* [RFC v1 0/1] buffer_head: fail fast on repeated reads after I/O errors
@ 2026-05-06 13:50 Diangang Li
2026-05-06 13:50 ` [RFC v1 1/1] " Diangang Li
0 siblings, 1 reply; 2+ messages in thread
From: Diangang Li @ 2026-05-06 13:50 UTC (permalink / raw)
To: axboe, viro, brauner
Cc: linux-block, linux-ext4, linux-fsdevel, changfengnan, Diangang Li
From: Diangang Li <lidiangang@bytedance.com>
A production system reported hung tasks blocked for 300s+ in ext4
buffer_head paths. Hung task reports were accompanied by disk I/O errors,
but profiling showed that most individual reads completed (or failed)
within 10s, with the worst case around 60s.
At the same time, we observed a high repeat rate to the same disk LBAs.

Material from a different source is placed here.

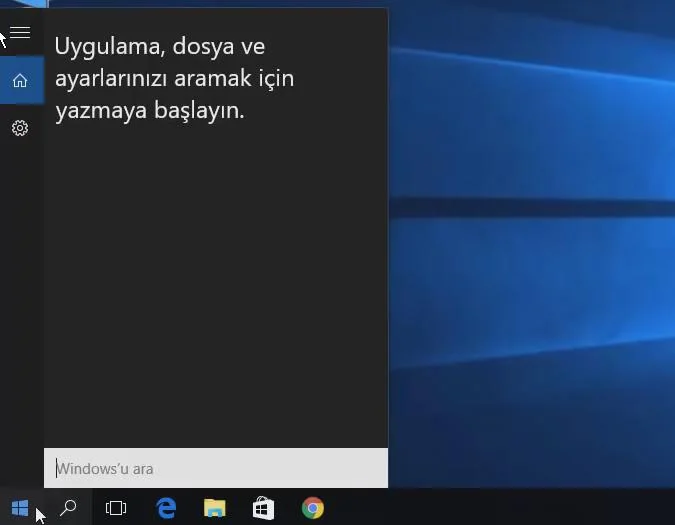Toggle the taskbar search panel closed
The height and width of the screenshot is (525, 675).
(x=68, y=508)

The repeated reads frequently showed seconds-level latency and ended with
I/O errors, e.g.:
[Tue Mar 24 14:16:24 2026] blk_update_request: I/O error, dev sdi,
sector 10704150288 op 0x0:(READ) flags 0x0 phys_seg 1 prio class 0
[Tue Mar 24 14:16:25 2026] blk_update_request: I/O error, dev sdi,
sector 10704488160 op 0x0:(READ) flags 0x0 phys_seg 1 prio class 0
[Tue Mar 24 14:16:26 2026] blk_update_request: I/O error, dev sdi,
sector 10704382912 op 0x0:(READ) flags 0x0 phys_seg 1 prio class 0
We also sampled repeated-LBA latency histograms on /dev/sdi and saw that
the same error-prone LBAs were re-submitted many times with ~1-4s latency:
LBA 10704488160 (count=22): 1-2s: 20, 2-4s: 2
LBA 10704382912 (count=21): 1-2s: 20, 2-4s: 1
LBA 10704150288 (count=21): 1-2s: 19, 2-4s: 2
Root cause
==========
buffer_head reads serialize I/O via BH_Lock. When one read fails, the
buffer remains !Uptodate. With multiple threads concurrently accessing
the same buffer_head, each waiter wakes up after the previous owner drops
BH_Lock, then submits the same read again and waits again. This makes the
latency grow linearly with the number of contending threads, leading to
300s+ hung tasks.
The failing I/Os are repeatedly issued to the same LBA. The observed 1s+
per-I/O latency is likely from device-side retry/error recovery. On SCSI
the driver typically retries reads several times (e.g. 5 retries in our
environment), so a single filesystem submission can easily accumulate 5s+
delay before failing. When multiple threads then re-submit the same
failing read and serialize on BH_Lock, the delay is amplified into 300s+
hung tasks.
Similar behavior exists for other devices (e.g. NVMe with multiple
internal retries).
Example hung stacks:
INFO: task toutiao.infra.t:3760933 blocked for more than 327 seconds.
Call Trace:
__schedule
io_schedule
__wait_on_bit_lock
bh_uptodate_or_lock
__read_extent_tree_block
ext4_find_extent
ext4_ext_map_blocks
ext4_map_blocks
ext4_getblk
ext4_bread
__ext4_read_dirblock
dx_probe
ext4_htree_fill_tree
ext4_readdir
iterate_dir
ksys_getdents64
INFO: task toutiao.infra.t:2724456 blocked for more than 327 seconds.
Call Trace:
__schedule
io_schedule
__wait_on_bit_lock
ext4_read_bh_lock
ext4_bread
__ext4_read_dirblock
htree_dirblock_to_tree
ext4_htree_fill_tree
ext4_readdir
iterate_dir
ksys_getdents64
This series follows an earlier ext4-only RFC and moves the policy to the
generic buffer_head path so other buffer_head users can opt in with the
same per-block-device knob.
Approach
========
Record non-readahead read failures on buffer_head (BH_Read_EIO +
b_err_timestamp). When a per-bdev retry window is configured, submit_bh()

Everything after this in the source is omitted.